Hadoop properties supported for MapReduce jobs in IBM Spectrum Symphony
This section lists the Hadoop properties supported within the MapReduce framework in IBM® Spectrum Symphony.
- For a single job:
- from the mrsh utility, use the -D option during job submission.
- from the cluster management console, use the Add button on the Submit Job window during job submission.
- For all jobs submitted from the host, use the pmr-site.xml configuration
file.Important: Any Hadoop parameter defined in pmr-site.xml takes precedence over the corresponding parameter defined in Hadoop configuration files (such as mapred-site.xml or core-site.xml). Use pmr-site.xml to define Hadoop parameters only if you did not set HADOOP_HOME (before installing IBM Spectrum Symphony) or PMR_EXTERNAL_CONFIG_PATH (after installing IBM Spectrum Symphony). Both environment variables import settings from your Hadoop installation to IBM Spectrum Symphony.
hadoop.tmp.dir
A base for other temporary directories.Default: /tmp/hadoop-${user.name}
Supported Hadoop versions: 2.7.2: hadoop.tmp.dir
mapreduce.job.committer.setup.cleanup.needed
Specifies whether a job requires setup and cleanup. Valid values are true or false. This property is not supported within the MapReduce framework in IBM Spectrum Symphony. In Hadoop, a value of false for this property means that setup and cleanup tasks are not created for a job. In IBM Spectrum Symphony, irrespective of this property's value, setup and cleanup tasks for a job are always created.Default: true
Supported Hadoop versions: 2.7.2: mapreduce.job.committer.setup.cleanup.needed
io.sort.factor
Specifies the number of streams to merge at once while sorting files. This value determines the number of open file handles.Default: 10
Supported Hadoop versions: 2.7.2: mapreduce.task.io.sort.factor
io.sort.mb
Specifies the size of the buffer memory (in megabytes) to use while sorting files.Default: 100
Supported Hadoop versions: 2.7.2: mapreduce.task.io.sort.mb
io.sort.spill.percent
The soft limit in either the buffer or record collection buffers. Once the limit is reached, a thread will begin to spill the contents to disk in the background.Default: 0.80
Supported Hadoop versions: 2.7.2: mapreduce.map.sort.spill.percent
mapred.local.dir
Specifies the local directory where intermediate data files are stored in the MapReduce framework. The path may be a comma-separated list of directories on different devices in order to spread disk I/O. Directories that do not exist are ignored.Default: ${hadoop.tmp.dir}/mapred/local
Supported Hadoop versions: 2.7.2: mapreduce.cluster.local.dir
mapred.job.priority
Specifies the scheduling priority for a MapReduce job.- VERY_LOW=1
- LOW=2500
- NORMAL=5000
- HIGH=7500
- VERY_HIGH=10000
Default: NORMAL
Supported Hadoop versions: 2.7.2: mapreduce.job.priority
mapred.job.map.memory.mb
Specifies the maximum virtual memory for a map task. If the task's memory usage exceeds the limit, the task is killed. If this limit is not configured, the value configured for mapred.task.maxvmem is used.Default: -1
Supported Hadoop versions: 2.7.2: mapreduce.map.memory.mb
mapred.job.reduce.memory.mb
Specifies the maximum virtual memory for a reduce task. If the task's memory usage exceeds the limit, the task is killed. If this limit is not configured, the value configured for mapred.task.maxvmem is used.Default: -1
Supported Hadoop versions: 2.7.2: mapreduce.reduce.memory.mb
mapred.map.tasks
Specifies the default number of map tasks per job. Ignored when mapreduce.jobtracker.address is local.Default: None (set based on user examples)

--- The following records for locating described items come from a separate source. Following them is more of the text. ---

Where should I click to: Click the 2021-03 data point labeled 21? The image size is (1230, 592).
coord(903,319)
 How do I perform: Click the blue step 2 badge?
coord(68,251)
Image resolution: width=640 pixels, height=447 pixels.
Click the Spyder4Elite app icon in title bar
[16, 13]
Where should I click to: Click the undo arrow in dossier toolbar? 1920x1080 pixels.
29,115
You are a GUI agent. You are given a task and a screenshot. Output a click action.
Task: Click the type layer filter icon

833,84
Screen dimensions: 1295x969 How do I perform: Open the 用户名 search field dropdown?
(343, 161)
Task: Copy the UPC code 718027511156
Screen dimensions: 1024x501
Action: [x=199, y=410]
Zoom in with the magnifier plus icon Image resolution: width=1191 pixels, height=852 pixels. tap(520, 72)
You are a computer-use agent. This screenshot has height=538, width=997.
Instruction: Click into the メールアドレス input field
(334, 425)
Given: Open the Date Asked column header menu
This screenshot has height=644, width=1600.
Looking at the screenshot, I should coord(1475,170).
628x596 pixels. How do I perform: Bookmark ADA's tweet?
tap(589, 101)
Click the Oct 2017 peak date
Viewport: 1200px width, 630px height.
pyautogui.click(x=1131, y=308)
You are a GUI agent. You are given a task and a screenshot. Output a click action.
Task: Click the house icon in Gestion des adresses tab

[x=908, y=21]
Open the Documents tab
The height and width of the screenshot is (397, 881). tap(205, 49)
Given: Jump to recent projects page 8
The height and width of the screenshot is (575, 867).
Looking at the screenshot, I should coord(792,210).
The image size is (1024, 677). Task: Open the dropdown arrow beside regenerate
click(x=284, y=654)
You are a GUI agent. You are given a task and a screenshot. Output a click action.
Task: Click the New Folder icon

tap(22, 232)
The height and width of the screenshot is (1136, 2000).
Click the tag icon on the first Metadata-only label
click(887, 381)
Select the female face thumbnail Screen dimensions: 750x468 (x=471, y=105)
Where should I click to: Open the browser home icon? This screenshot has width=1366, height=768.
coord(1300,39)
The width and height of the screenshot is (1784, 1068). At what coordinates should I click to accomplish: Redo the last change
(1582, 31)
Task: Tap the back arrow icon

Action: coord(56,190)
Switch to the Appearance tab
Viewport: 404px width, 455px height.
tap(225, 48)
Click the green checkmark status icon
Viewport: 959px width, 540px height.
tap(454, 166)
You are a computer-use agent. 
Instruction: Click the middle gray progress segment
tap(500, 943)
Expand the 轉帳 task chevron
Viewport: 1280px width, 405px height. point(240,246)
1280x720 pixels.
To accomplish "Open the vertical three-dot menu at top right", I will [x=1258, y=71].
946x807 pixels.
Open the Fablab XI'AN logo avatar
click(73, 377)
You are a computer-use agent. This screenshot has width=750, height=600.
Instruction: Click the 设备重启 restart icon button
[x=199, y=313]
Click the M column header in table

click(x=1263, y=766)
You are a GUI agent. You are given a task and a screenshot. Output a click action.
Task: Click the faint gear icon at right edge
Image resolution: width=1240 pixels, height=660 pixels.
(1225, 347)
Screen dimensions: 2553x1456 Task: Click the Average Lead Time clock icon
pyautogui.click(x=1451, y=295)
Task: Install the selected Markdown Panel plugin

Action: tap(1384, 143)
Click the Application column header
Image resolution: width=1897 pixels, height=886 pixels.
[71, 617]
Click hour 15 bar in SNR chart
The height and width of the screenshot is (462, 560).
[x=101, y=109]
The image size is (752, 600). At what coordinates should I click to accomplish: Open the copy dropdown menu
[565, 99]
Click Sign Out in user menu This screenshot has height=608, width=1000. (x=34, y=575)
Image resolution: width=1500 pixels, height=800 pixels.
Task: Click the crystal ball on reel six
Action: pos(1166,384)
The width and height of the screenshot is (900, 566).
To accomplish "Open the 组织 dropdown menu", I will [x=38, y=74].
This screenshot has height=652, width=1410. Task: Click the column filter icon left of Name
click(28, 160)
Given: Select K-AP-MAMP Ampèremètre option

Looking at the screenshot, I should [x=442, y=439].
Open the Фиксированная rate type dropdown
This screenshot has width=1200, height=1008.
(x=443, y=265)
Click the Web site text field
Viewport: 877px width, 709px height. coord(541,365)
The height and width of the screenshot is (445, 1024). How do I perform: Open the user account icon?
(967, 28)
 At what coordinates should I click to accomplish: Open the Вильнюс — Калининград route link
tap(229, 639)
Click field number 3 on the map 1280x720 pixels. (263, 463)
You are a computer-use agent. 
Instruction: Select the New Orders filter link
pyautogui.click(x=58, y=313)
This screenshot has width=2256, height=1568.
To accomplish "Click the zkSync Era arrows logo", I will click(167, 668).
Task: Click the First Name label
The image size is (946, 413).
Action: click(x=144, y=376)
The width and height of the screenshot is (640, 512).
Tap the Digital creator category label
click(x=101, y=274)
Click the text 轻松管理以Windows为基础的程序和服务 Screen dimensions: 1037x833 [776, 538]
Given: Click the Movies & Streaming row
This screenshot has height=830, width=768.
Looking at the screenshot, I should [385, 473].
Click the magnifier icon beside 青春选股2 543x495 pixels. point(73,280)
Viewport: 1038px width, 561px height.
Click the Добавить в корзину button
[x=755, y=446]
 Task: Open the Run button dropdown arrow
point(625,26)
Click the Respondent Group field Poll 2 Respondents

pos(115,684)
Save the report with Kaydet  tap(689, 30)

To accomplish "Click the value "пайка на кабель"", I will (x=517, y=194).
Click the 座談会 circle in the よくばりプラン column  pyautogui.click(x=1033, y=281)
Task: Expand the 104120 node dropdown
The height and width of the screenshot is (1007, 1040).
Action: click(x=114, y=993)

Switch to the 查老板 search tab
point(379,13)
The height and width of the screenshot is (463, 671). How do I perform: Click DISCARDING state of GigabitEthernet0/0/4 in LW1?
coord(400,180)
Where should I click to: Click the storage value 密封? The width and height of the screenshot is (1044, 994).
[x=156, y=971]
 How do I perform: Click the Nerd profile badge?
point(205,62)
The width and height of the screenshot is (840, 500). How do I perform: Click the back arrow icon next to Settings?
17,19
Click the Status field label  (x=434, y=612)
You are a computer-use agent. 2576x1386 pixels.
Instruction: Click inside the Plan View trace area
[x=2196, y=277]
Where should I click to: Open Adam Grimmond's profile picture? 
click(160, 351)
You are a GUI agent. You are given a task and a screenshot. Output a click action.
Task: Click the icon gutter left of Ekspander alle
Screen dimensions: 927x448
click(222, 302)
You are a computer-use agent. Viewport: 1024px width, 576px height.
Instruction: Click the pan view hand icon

Supported Hadoop versions: 2.7.2: mapreduce.job.maps
mapred.reduce.tasks
Specifies the default number of reduce tasks per job. Typically, this property is set to 99 percent of the cluster's reduce capacity, so if a node fails the reduces can still be executed in a single wave. Ignored when mapreduce.jobtracker.address is local.Default: None (set based on user examples)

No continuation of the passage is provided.